I am a fairly competent DIYer. Need to install ridge vents. Could I
screw this up? Seems simple enough. Was hoping someone with
experience could teel me:
1) Most common mistake, things to watch out for.
2) best kind of vent to install.
Todd in Cincy
A few years ago I hired a roofer to pull two layers of shingles,
check the plywood underlayment holding up the shingles, and
install a ridge vent and a fresh set of shingles.

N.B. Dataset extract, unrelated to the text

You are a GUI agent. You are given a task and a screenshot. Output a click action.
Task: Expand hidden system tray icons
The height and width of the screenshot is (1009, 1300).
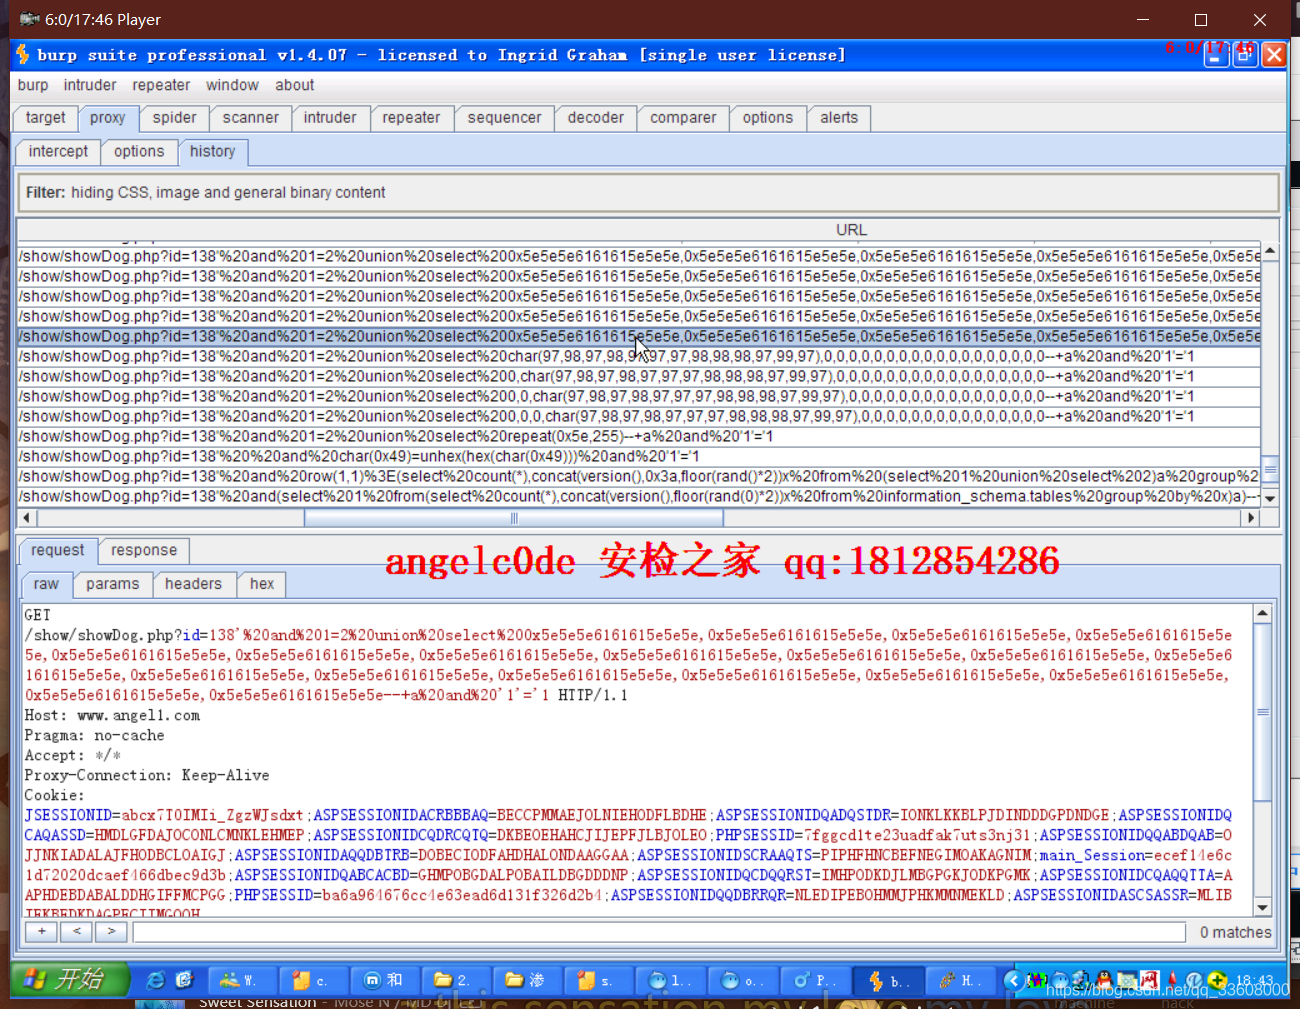pos(1012,980)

Part of the ridge vent installation procedure is to cut a slit
one or two inches wide in the roof underlayment to let the air
through. My lack of talent for free hand sawing of a straight
line forty feet long made me glad I was not on the roof making
I think that John has mixed up "ridge vent" and "sofit vent". The ridge
vent goes on the front and back of the house just below the peak of the
roof. The "sofit vent" or vents go on the sofit, the underside of the roof
edge. I'm afraid that I can't give you much advice in this area either Todd
and I am paying to have someone do this as well. Hope you get a response
from someone who can give you the requested feedback.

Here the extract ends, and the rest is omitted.